## EXCERPT TO READ

******

That is not to say there aren’t many full service carwashes that are still very profitable and doing high volumes and generating excellent revenues per car. But in most cases, these are in the larger population areas and/or carwashes that have been established for years — and some with little or no competition.
But for those operators who are not so fortunate, changes must be made if they are to survive, and part of the change must take into consideration the changing buying habits of today’s consumers.
In almost every industry, consumers are buying convenience. In fact, marketing experts say that this is what made Founder Ray Kroc a success with McDonald’s: his recognition that he was not selling hamburgers and french fries but convenience.
Applying this to the carwash industry, we see customers who are in a hurry, customers possessive of their time, customers with children and pets in their vehicles, sales reps with vehicles loaded with samples and customers who simply do not want strangers in their vehicles.
What is a carwash really worth?
There is also the issue of value. What is a carwash really worth? It is not a question of whether a customer can afford what the operator wants to charge but of what “value” he or she places on a carwash. Does the consumer really feel that a carwash is worth $20 to $30? I think not, and if you honestly asked yourself that question, as a consumer, you would have to say no.
Independent studies clearly reveal that when the prices at the full service carwashes rise, reported volumes decrease for many operations across the country.

******

Entries for pointing to words and elements
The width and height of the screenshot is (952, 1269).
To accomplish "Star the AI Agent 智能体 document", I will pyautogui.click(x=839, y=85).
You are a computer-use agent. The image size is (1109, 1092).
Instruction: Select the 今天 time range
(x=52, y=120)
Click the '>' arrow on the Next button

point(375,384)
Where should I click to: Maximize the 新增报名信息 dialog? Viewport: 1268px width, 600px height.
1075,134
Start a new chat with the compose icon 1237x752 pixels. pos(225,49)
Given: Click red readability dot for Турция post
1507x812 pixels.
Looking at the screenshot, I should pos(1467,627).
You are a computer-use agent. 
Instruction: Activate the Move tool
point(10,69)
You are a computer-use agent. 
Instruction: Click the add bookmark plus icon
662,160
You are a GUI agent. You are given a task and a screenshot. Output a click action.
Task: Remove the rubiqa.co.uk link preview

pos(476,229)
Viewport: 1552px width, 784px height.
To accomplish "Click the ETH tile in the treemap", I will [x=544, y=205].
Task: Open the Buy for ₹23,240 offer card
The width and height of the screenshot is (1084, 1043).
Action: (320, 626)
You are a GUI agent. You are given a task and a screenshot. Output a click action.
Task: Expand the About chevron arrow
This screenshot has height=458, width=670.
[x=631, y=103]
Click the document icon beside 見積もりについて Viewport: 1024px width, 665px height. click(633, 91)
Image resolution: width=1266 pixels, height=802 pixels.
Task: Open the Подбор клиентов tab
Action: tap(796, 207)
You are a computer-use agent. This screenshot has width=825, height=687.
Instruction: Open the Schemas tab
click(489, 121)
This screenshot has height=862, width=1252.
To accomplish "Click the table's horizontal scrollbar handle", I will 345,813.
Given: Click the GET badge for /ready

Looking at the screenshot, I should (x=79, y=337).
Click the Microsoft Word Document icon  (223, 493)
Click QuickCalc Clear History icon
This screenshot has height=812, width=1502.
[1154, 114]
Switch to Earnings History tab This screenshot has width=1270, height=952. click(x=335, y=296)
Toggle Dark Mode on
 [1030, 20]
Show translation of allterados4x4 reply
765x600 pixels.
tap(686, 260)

******

## WRITTEN REQUEST 1
Decide whether each statement below agrees with the carwash passage, answering yes or no and quoting the words of the passage that settle it. (a) The passage says the profitable full service carwashes are mostly found in smaller towns. (b) The passage credits Ray Kroc's success to seeing that he was selling convenience. (c) The passage reports that volumes go up when full service carwash prices rise.
## WRITTEN REQUEST 2
Answer these questions from the carwash passage.
(a) What are consumers buying in almost every industry?
(b) What price range does the passage doubt a consumer would see as worth paying for a carwash?
(c) Which company is named alongside Ray Kroc?
## WRITTEN REQUEST 3
Pick up the carwash passage after its final sentence and write the next few sentences of it.
The listing has no part in any of this.

## REPLY 1
(a) No: "in most cases, these are in the larger population areas"
(b) Yes: "his recognition that he was not selling hamburgers and french fries but convenience"
(c) No: "when the prices at the full service carwashes rise, reported volumes decrease for many operations across the country"

## REPLY 2
(a) Convenience
(b) $20 to $30
(c) McDonald's

## REPLY 3
The birth of the exterior carwash concept
At the same time full service carwash operators were struggling with the problems mentioned, other operators were pioneering or switching to another carwash concept that had been more or less ignored by most of the “professional carwash operators” — that being the conveyorized exterior carwash concept.
The conveyorized exterior carwash made its major impact on the industry in the early ‘70s when the oil companies discovered that a free carwash with a fill-up could dramatically increase the sales of gasoline. As a result, they dumped millions of dollars into the development of thousands of exterior wash operations with gasoline all over the U.S.
While some operations were company-owned, many others were privately owned but financed by oil companies.
While many of the traditional full service carwash operators bemoaned the oil company encroachment into the carwash industry and felt they were devaluing the carwash business with their free carwash concept, the clear fact remained that, overall, the free carwash with a gas purchase brought millions of motorists that had never before used carwashes into them.
Then came the Arab oil embargo of the mid-1970s, which put an immediate halt to the development of further oil company-owned or -financed exterior gas/washes.
There were, however, a few astute carwash operators across the country that recognized that the exterior carwash, without gasoline, was a viable concept and that what they were selling was convenience and not a carwash. These “pioneers” began to develop chains of exterior-only carwashes in their markets that today are thriving businesses basically unaffected by many of the problems faced by the traditional full service carwash operator.
Volume vs. revenue
The key to the success of the conveyorized exterior carwash is based on high volume, which is fueled by low price as well as fast and convenient service.
Many operations across the country are pricing their exterior washes at $5 to $8 while operating with one or two employees and reporting volumes that are double and triple what full service carwashes might do per month — not to mention that labor costs less than 20% of gross sales.
Many full service operations that have converted to exterior-only in recent years have also reported volumes three times as much as they were as a full service wash.
In spite of the obvious success of the exterior concept, many full service carwash advocates argue against the exterior wash concept by using the “revenue per car” position. They believe that high revenue per car will offset the lower volumes and higher labor costs.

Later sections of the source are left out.